Our findings show that the utilization of opioid drugs declined after 2006, which can be explained by the pooling of elderly patients to Medicare Part D.17 This pooling means that the older patients were included in the Medicaid program before 2006, but they were removed after the launch of Medicare Part D.

Our study is comprehensive and distinct, because it examines a long period of 29 years. Our findings show that the most prescribed drug for Medicaid recipients during this study period was hydrocodone, because of its low price, which is less than $20 per prescription. Individuals could become addicted to hydrocodone when it is used unnecessarily, and the overuse of hydrocodone may lead to health problems.

The shift after 2009 from prescribing hydrocodone plus acetaminophen to prescribing hydrocodone alone is a result of the US Food and Drug Administration (FDA)’s recommendation that was issued that year to encourage healthcare providers to minimize the use of drugs that contain acetaminophen, because of its harmful effect on the liver.30,31

Conversely, the medical uses of oxymorphone were low, because of its high price. Also, as a result of its limited benefits, in 2017 the FDA proposed to withdraw oxymorphone hydrochloride from the market32; therefore, the use of oxymorphone has declined. In 12 US states, 45% of Medicaid patients were prescribed an opioid therapy in 2009, which is a high rate, but it was limited to only 12 states.33

Despite disparate results in various states, a similarity exists in the high utilization rate of opioid medications. It is unclear why the sharp increases in the use of oxycodone plus acetaminophen between 2015 and 2016 (Figure 1). We have found that the annual spending on oxycodone was the highest among all opioid medications for Medicaid patients (Figures 2 and 3), which increased over the period of our study. Even with the high utilization of hydrocodone over the 29 years of our study, we found that the greatest spending was for oxycodone.

- Task to complete -
Transcribe the stretch of the passage on opioid use among Medicaid patients from "Our findings show that the utilization" through "to health problems.", word for word. The listing that follows comes from a separate source unrelated to the text.

- Listed records -
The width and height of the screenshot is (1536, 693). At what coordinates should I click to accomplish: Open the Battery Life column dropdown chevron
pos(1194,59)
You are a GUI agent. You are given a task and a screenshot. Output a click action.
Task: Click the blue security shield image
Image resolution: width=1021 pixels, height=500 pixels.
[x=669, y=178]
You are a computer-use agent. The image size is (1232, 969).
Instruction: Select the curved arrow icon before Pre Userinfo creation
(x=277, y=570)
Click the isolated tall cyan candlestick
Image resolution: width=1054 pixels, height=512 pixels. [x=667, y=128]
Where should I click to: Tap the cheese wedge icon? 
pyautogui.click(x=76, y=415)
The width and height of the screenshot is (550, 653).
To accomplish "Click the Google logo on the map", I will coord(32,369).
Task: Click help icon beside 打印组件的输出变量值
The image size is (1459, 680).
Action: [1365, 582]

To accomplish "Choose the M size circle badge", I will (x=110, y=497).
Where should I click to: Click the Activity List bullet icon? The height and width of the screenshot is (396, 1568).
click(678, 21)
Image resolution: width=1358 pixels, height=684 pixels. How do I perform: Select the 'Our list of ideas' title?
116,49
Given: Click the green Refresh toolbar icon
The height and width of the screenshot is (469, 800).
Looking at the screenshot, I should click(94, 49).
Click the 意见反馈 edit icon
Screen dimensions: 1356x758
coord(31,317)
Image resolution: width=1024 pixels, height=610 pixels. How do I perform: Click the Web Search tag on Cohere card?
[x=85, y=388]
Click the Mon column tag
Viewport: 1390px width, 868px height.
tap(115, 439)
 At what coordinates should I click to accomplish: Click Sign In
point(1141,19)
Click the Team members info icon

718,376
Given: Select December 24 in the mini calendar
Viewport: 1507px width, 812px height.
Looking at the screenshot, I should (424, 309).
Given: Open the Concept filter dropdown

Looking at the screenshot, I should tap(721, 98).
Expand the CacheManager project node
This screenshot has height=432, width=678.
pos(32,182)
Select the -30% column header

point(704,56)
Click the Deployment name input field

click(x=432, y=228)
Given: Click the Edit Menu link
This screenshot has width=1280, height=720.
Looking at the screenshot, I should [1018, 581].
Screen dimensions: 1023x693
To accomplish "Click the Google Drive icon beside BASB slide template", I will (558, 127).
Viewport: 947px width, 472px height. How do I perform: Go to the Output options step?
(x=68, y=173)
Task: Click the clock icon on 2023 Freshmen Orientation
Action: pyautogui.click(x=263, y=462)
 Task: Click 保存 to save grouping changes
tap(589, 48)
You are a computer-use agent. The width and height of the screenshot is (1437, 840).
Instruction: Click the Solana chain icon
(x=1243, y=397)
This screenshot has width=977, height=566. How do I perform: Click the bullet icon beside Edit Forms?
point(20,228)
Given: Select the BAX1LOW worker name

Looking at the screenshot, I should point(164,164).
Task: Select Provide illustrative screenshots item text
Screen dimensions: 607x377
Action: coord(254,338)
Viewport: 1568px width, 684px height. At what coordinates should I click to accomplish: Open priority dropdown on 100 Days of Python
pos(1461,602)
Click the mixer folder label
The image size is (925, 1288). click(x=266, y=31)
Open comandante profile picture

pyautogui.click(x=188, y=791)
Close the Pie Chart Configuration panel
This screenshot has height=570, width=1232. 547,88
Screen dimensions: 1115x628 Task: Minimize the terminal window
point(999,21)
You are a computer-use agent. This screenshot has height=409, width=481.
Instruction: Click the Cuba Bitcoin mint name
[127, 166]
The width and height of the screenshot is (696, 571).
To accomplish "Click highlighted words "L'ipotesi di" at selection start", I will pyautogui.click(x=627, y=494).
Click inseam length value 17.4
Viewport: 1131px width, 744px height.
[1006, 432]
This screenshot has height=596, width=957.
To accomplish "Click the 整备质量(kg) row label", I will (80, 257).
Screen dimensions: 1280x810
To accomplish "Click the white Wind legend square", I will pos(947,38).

- Result of this task -
Our findings show that the utilization of opioid drugs declined after 2006, which can be explained by the pooling of elderly patients to Medicare Part D.17 This pooling means that the older patients were included in the Medicaid program before 2006, but they were removed after the launch of Medicare Part D.

Our study is comprehensive and distinct, because it examines a long period of 29 years. Our findings show that the most prescribed drug for Medicaid recipients during this study period was hydrocodone, because of its low price, which is less than $20 per prescription. Individuals could become addicted to hydrocodone when it is used unnecessarily, and the overuse of hydrocodone may lead to health problems.